(DATASET RECORDS)

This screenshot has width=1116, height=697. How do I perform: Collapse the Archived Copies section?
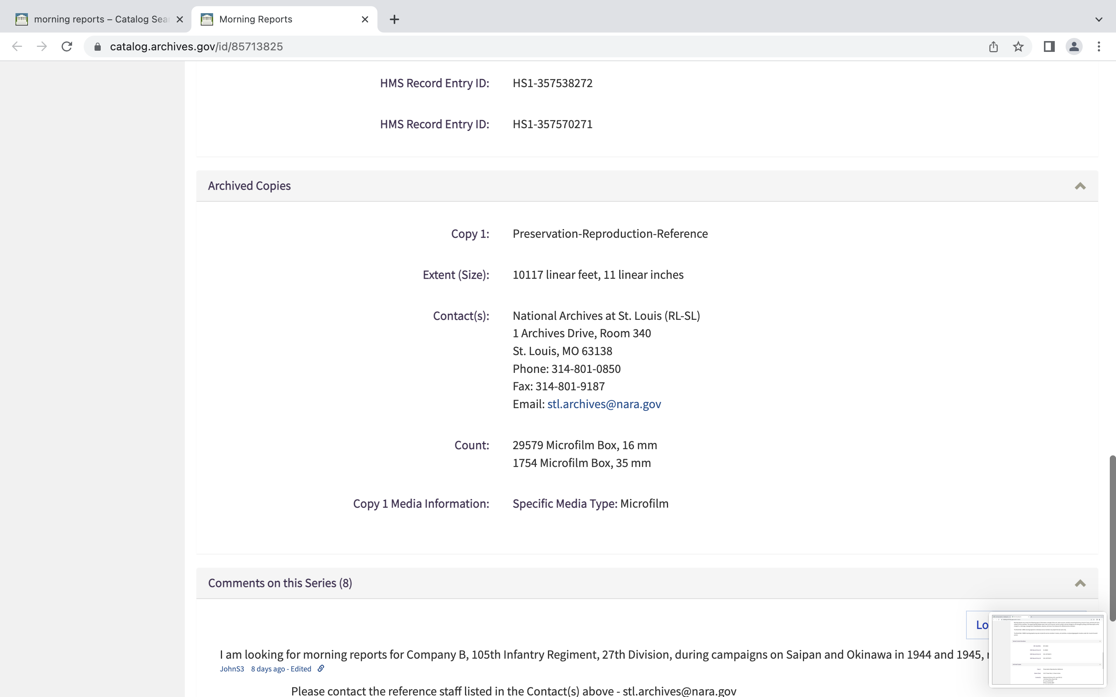coord(1080,186)
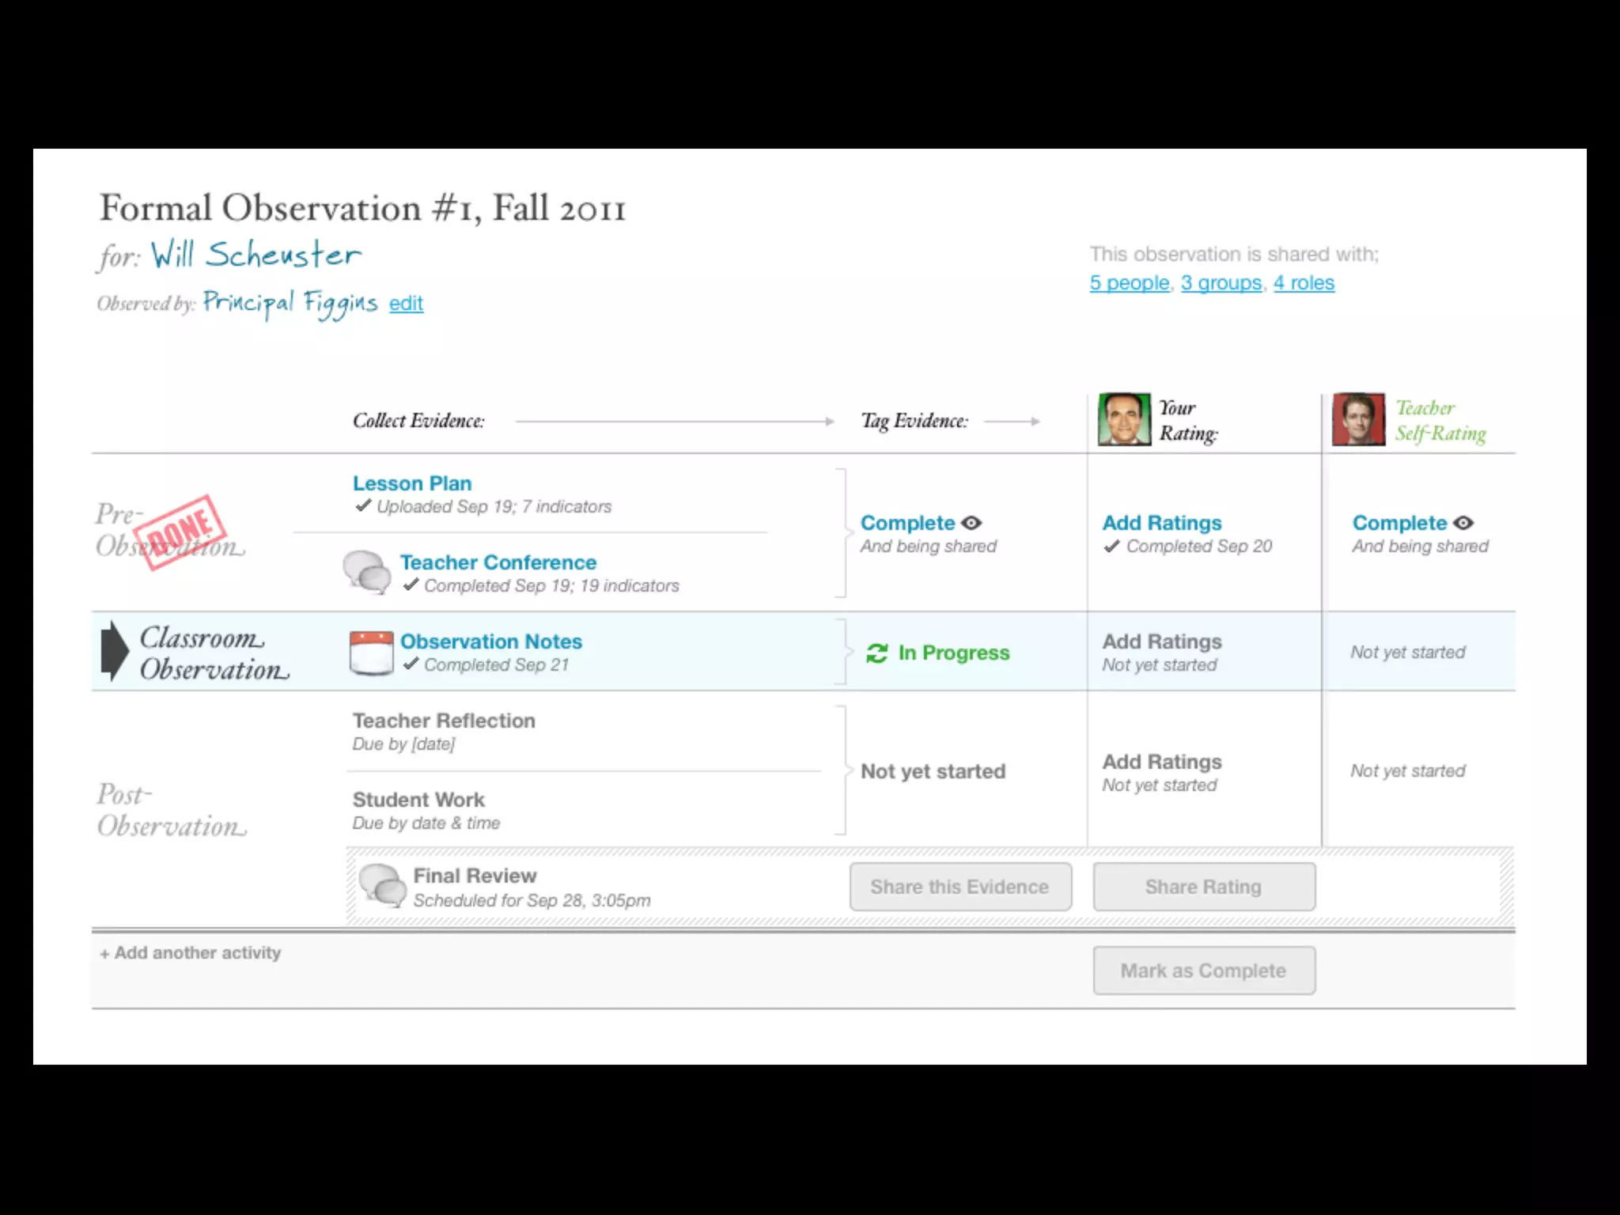The image size is (1620, 1215).
Task: Open the 4 roles sharing link
Action: [x=1304, y=282]
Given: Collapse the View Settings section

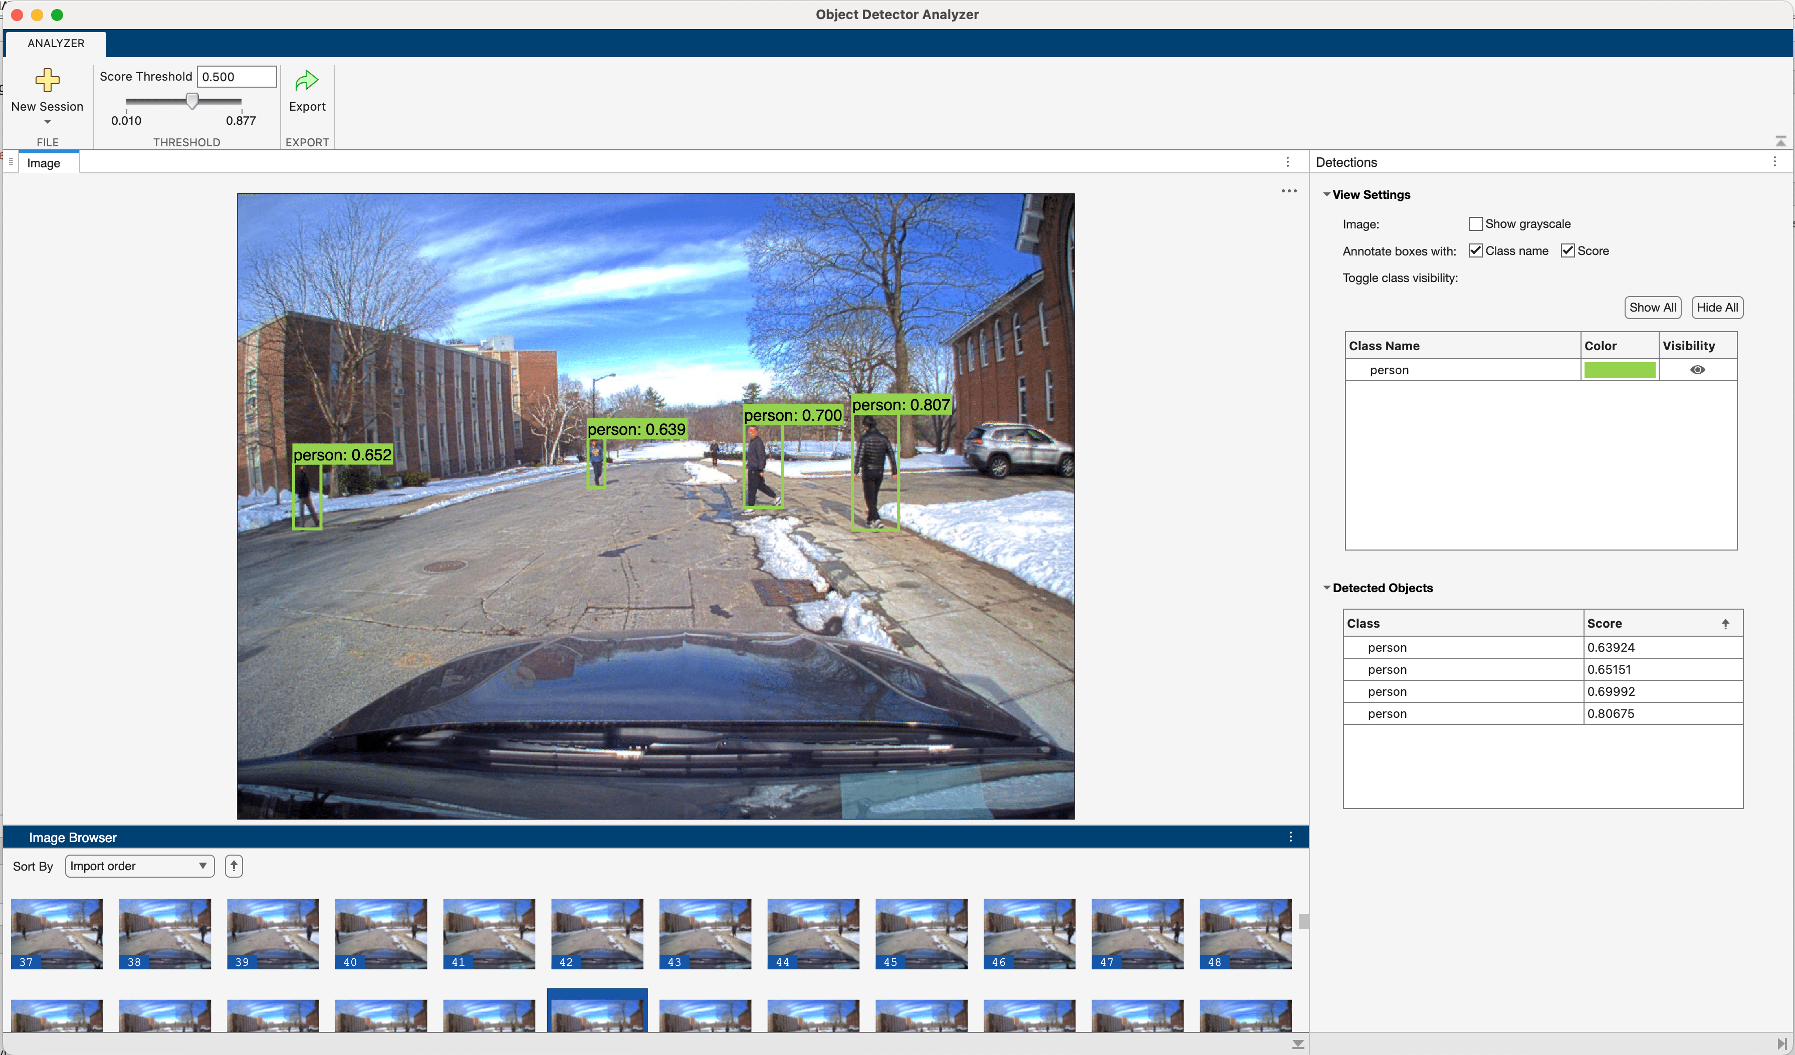Looking at the screenshot, I should [x=1326, y=194].
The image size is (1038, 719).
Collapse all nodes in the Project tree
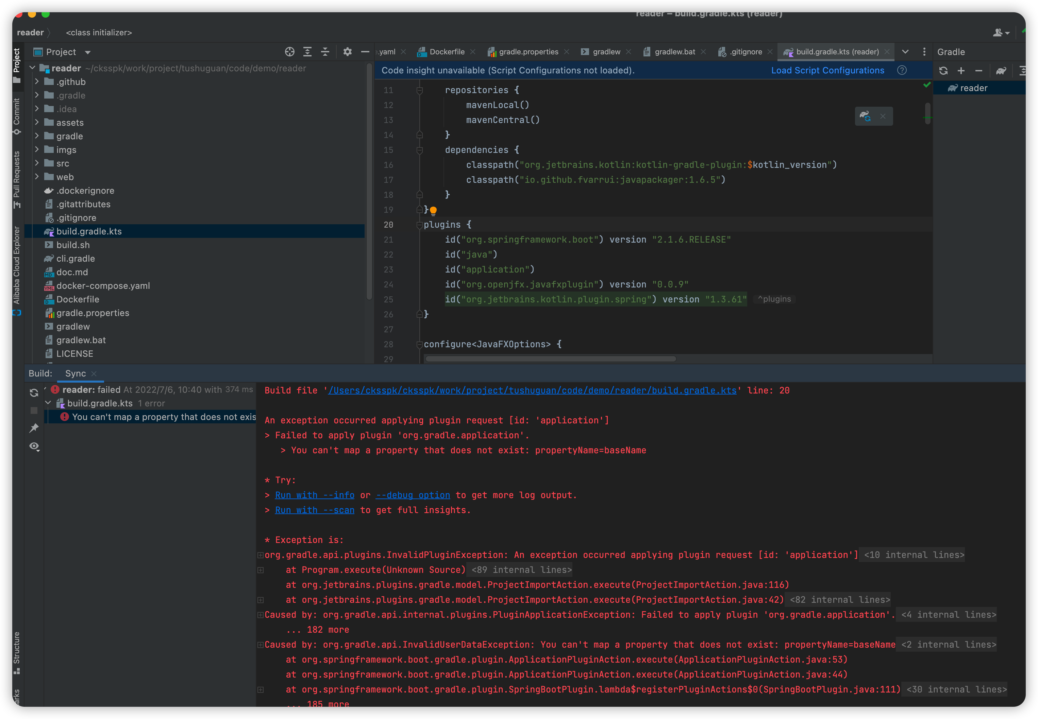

(End DATASET RECORDS)

● YOUR GOAL: Give the entries above again word for word, without any pictures.

● SOLUTION BELOW:
This screenshot has width=1116, height=697. How do I perform: Collapse the Archived Copies section?
coord(1080,186)
The image size is (1620, 1215).
Task: Open the 4 roles sharing link
Action: [x=1304, y=282]
Given: Collapse the View Settings section

Looking at the screenshot, I should [x=1326, y=194].
The image size is (1038, 719).
Collapse all nodes in the Project tree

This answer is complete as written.